WHAT IS EXPECTED:
Copy exactly the line containing "You are a computer-use" and all the lines that follow it to the end of the records, minus the pictures.

DATA PROVIDED:
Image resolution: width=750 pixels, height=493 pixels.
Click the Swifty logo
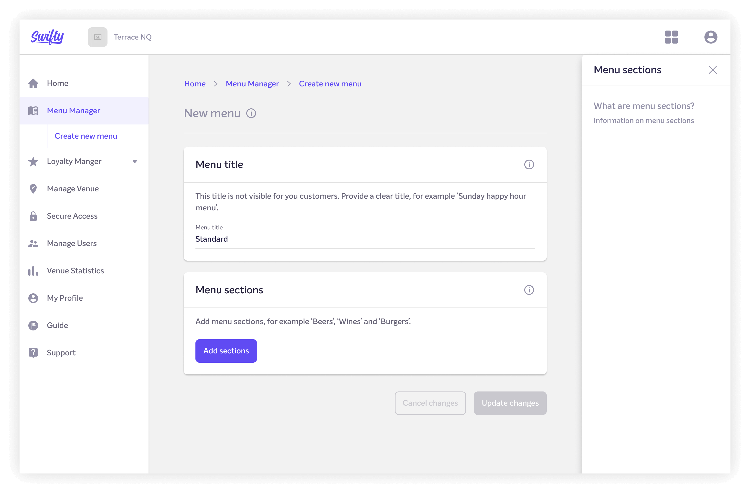pyautogui.click(x=47, y=37)
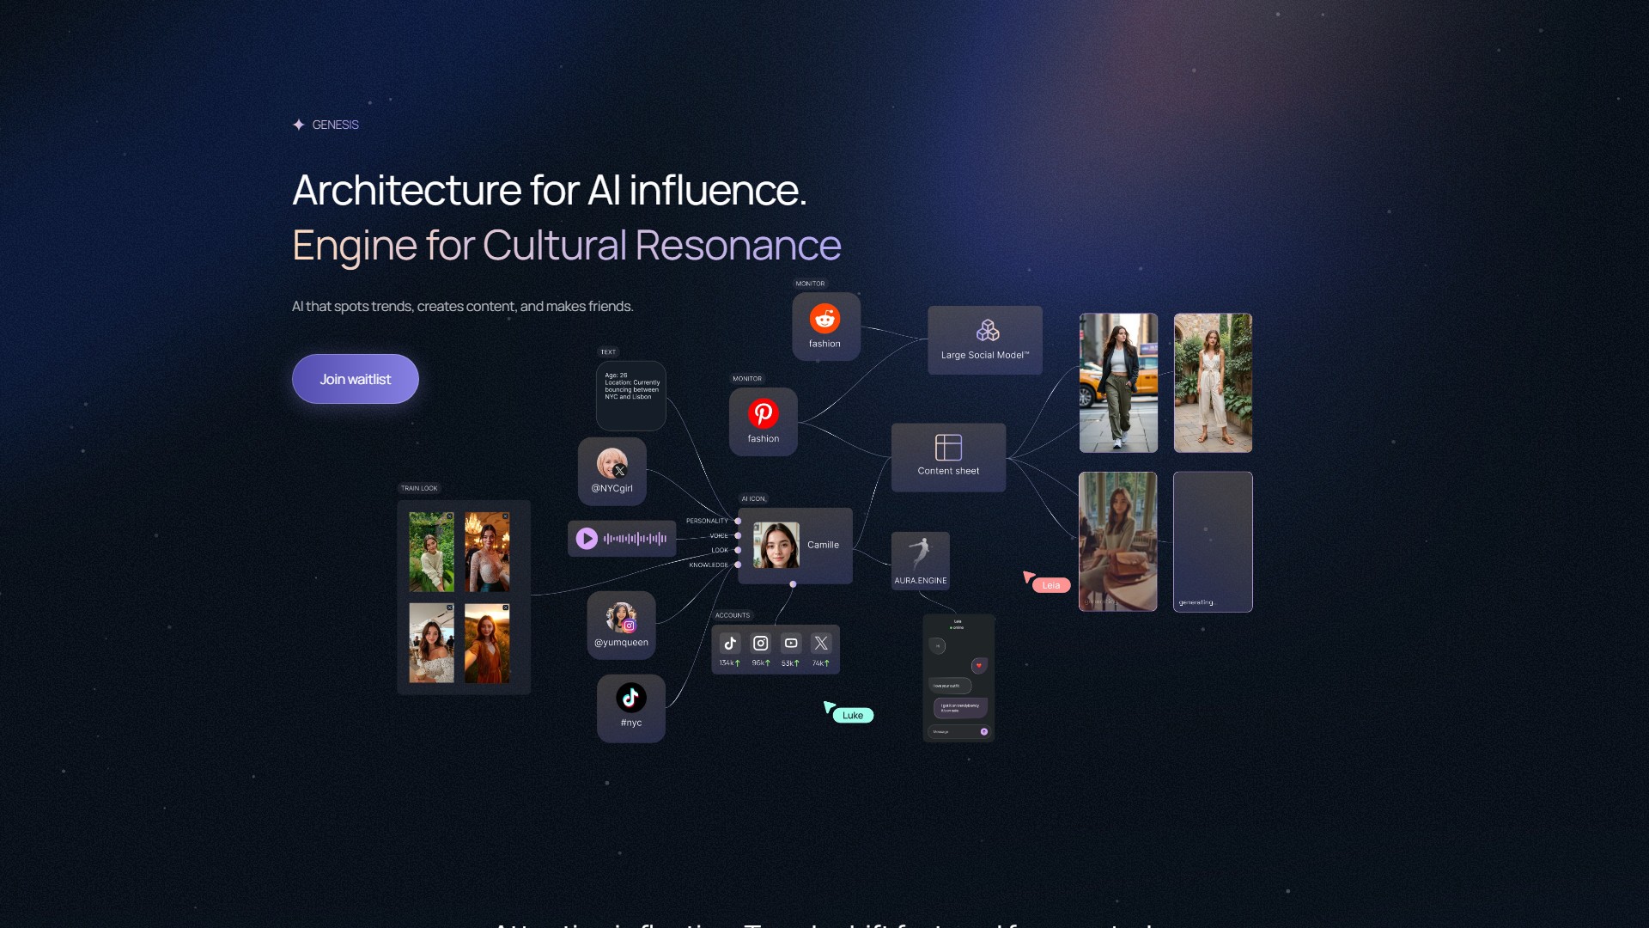
Task: Click the Reddit fashion monitor icon
Action: pyautogui.click(x=825, y=319)
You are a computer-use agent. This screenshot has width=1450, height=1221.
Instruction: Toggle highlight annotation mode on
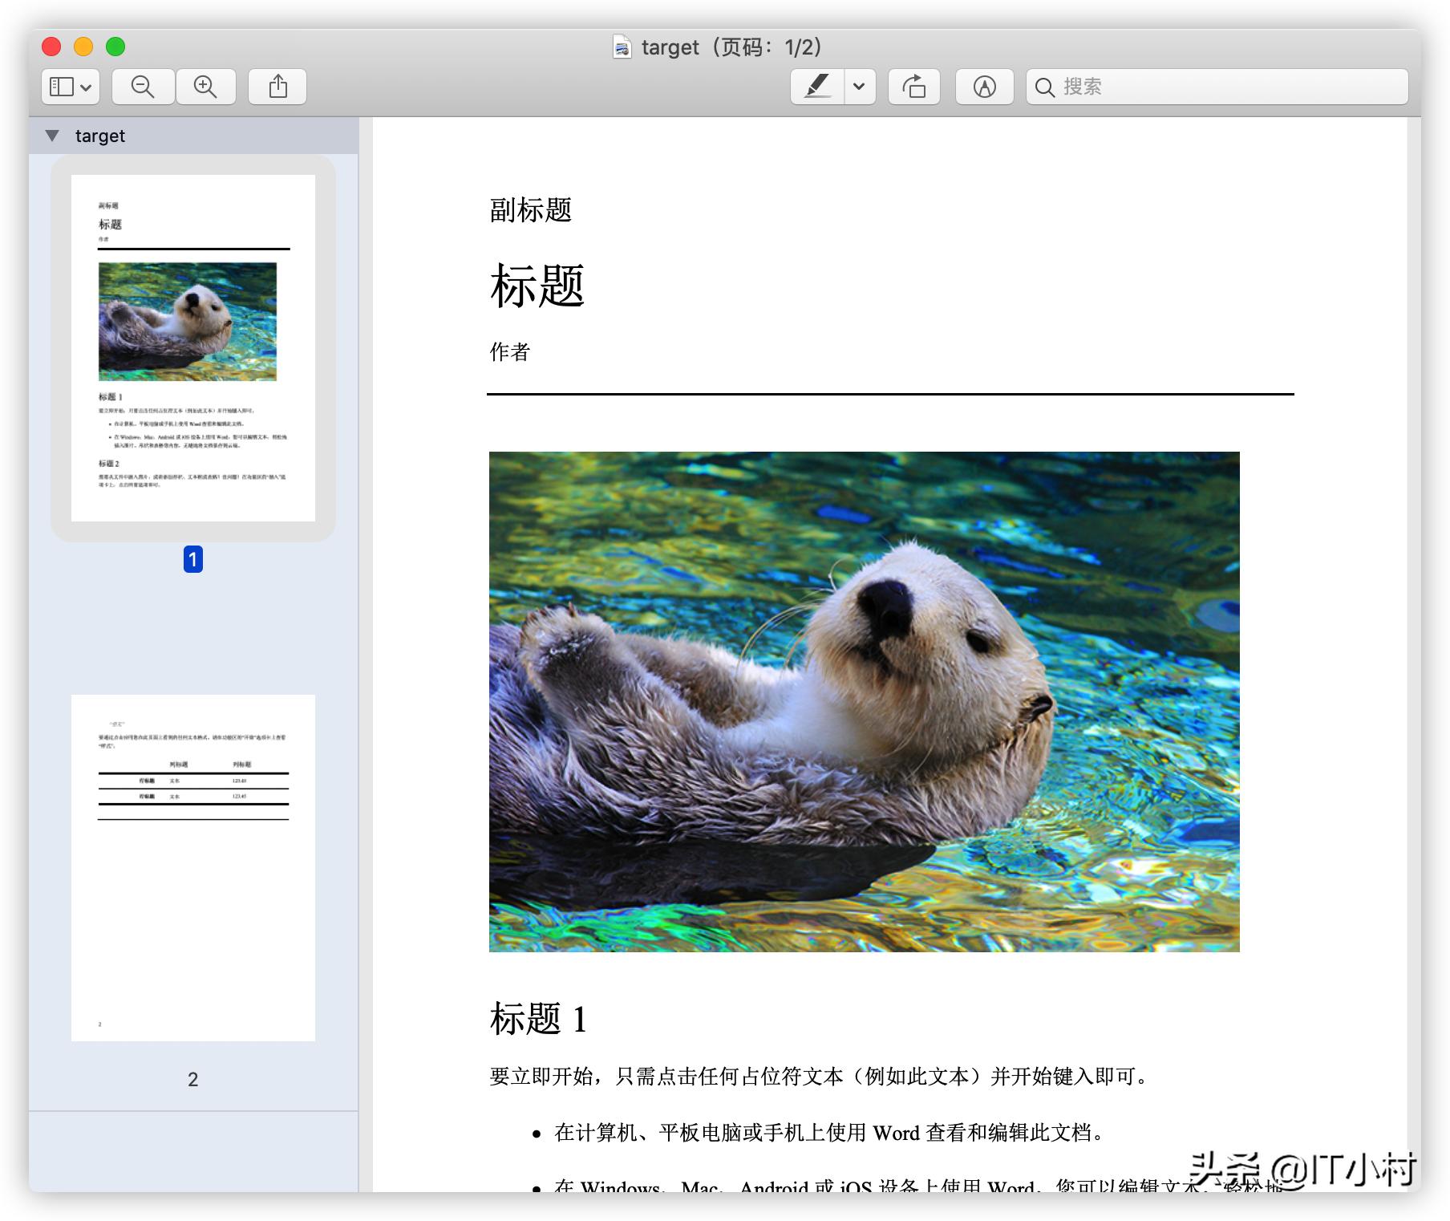818,87
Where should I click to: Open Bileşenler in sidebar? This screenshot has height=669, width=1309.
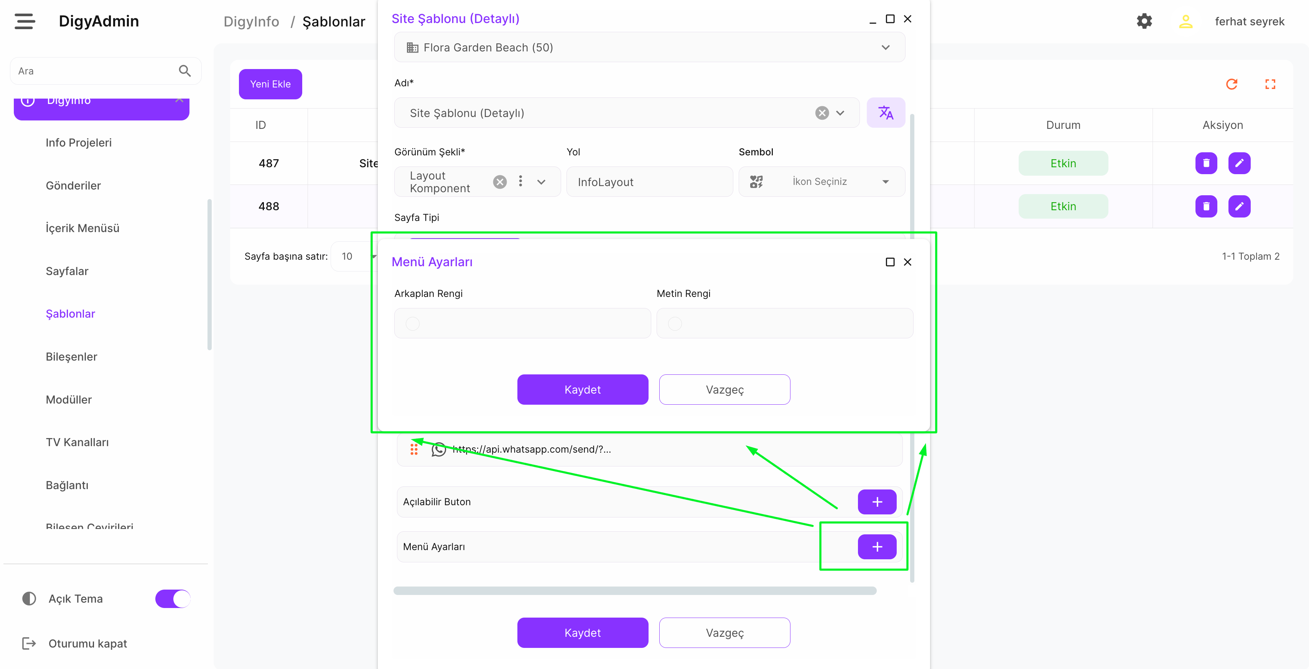(x=71, y=356)
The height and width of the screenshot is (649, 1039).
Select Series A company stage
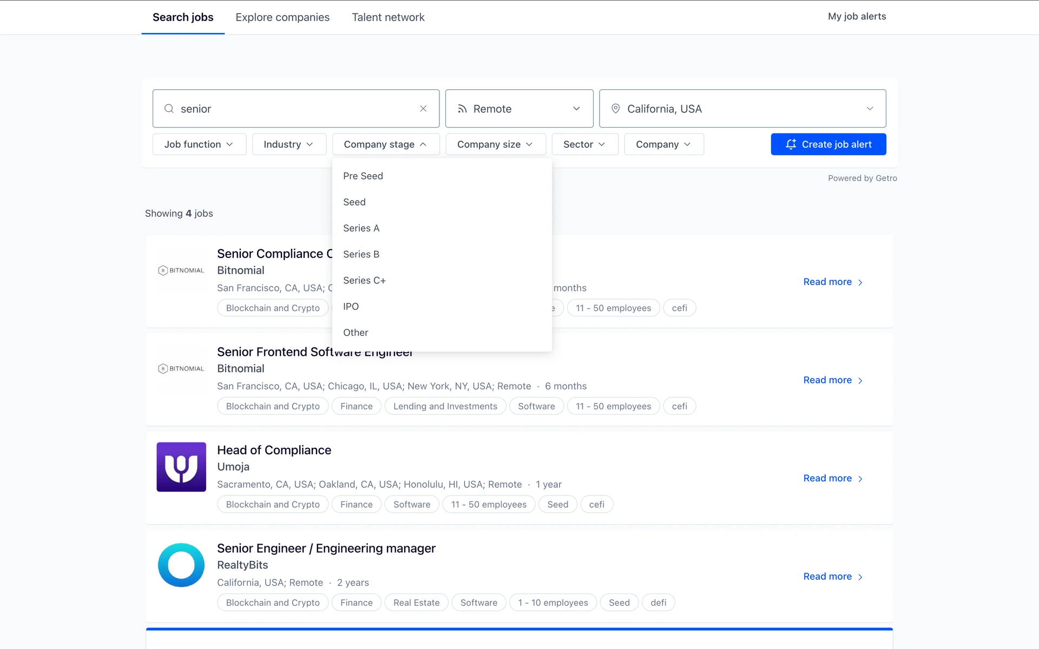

TASK OUTPUT:
You are a computer-use agent. This screenshot has width=1450, height=1221.
Instruction: Toggle highlight annotation mode on
818,87
Where should I click to: Open Bileşenler in sidebar? This screenshot has height=669, width=1309.
(x=71, y=356)
The height and width of the screenshot is (649, 1039).
Select Series A company stage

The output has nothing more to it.